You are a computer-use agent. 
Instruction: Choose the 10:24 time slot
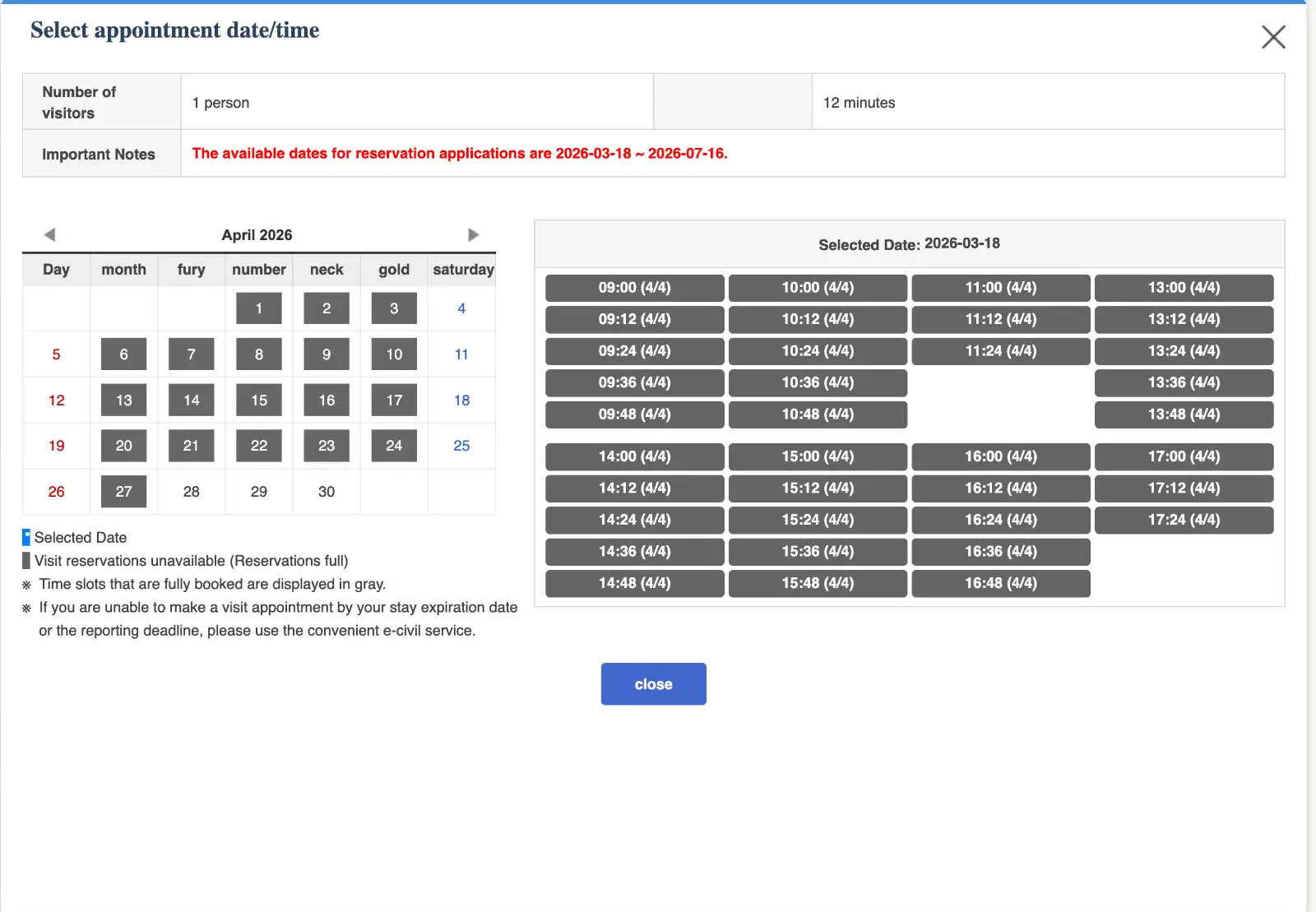pos(818,351)
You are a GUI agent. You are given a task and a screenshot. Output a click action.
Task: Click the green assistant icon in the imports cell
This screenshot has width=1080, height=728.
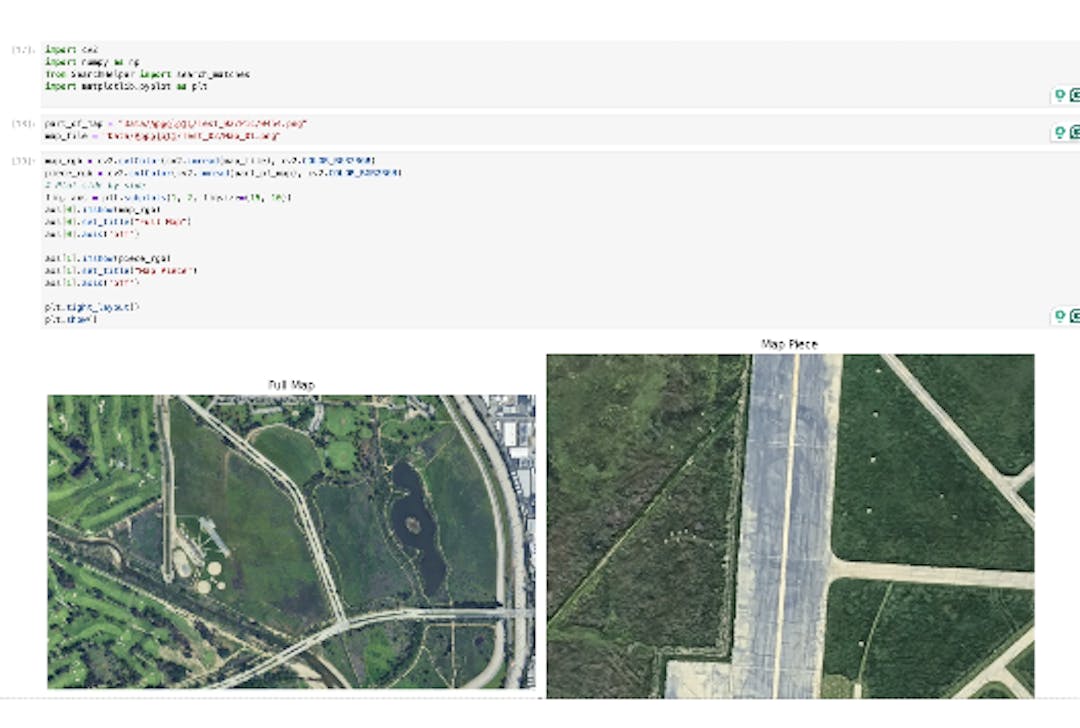pos(1075,96)
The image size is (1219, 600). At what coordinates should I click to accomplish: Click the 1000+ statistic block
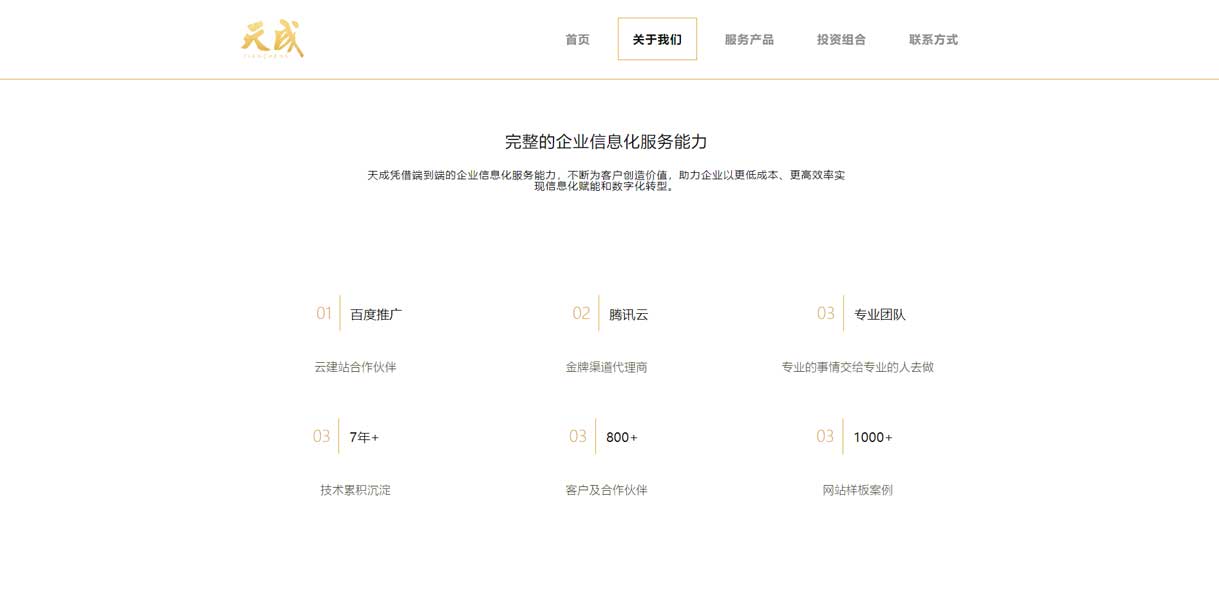point(872,435)
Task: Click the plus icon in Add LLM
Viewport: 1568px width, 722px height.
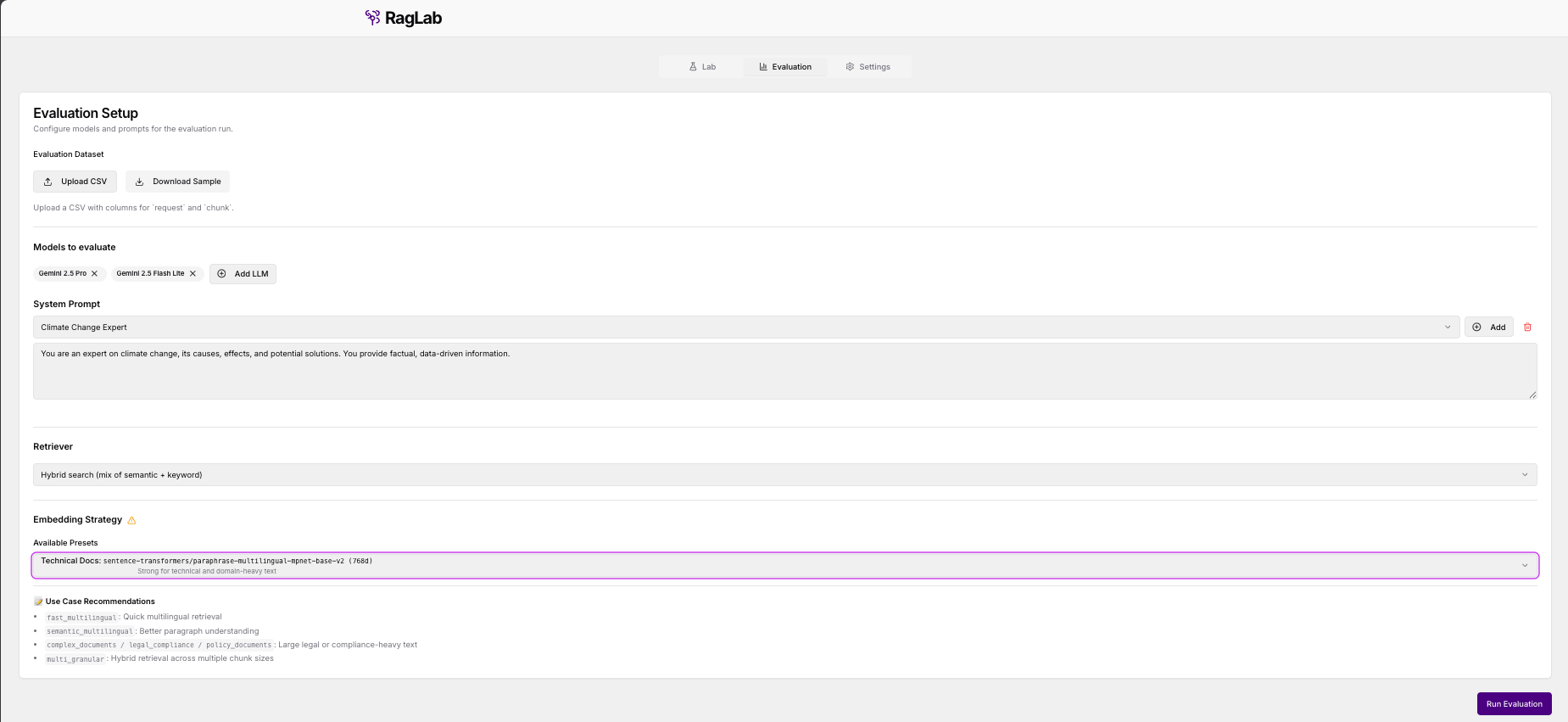Action: pos(222,273)
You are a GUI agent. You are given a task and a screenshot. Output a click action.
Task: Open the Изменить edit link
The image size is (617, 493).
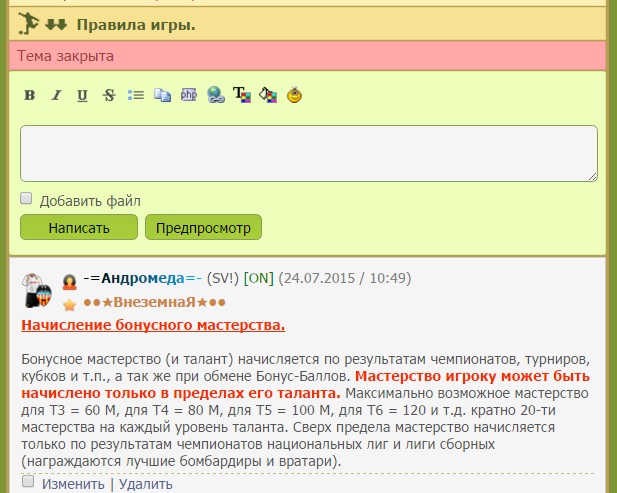tap(73, 484)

Task statement -
Beginning with the line that contains "Instruction: Choose the 10:24 time slot", reproduce every line through the end of the records above exactly, leaving pictures out.

Task response -
Instruction: Choose the 10:24 time slot
pos(818,351)
You are a GUI agent. You are given a task and a screenshot. Output a click action.
Task: Click the green assistant icon in the imports cell
This screenshot has width=1080, height=728.
pos(1075,96)
The image size is (1219, 600). At what coordinates should I click to accomplish: Click the 1000+ statistic block
point(872,435)
Task: Click the plus icon in Add LLM
Viewport: 1568px width, 722px height.
Action: pos(222,273)
You are a GUI agent. You are given a task and a screenshot. Output a click action.
Task: Open the Изменить edit link
The image size is (617, 493).
tap(73, 484)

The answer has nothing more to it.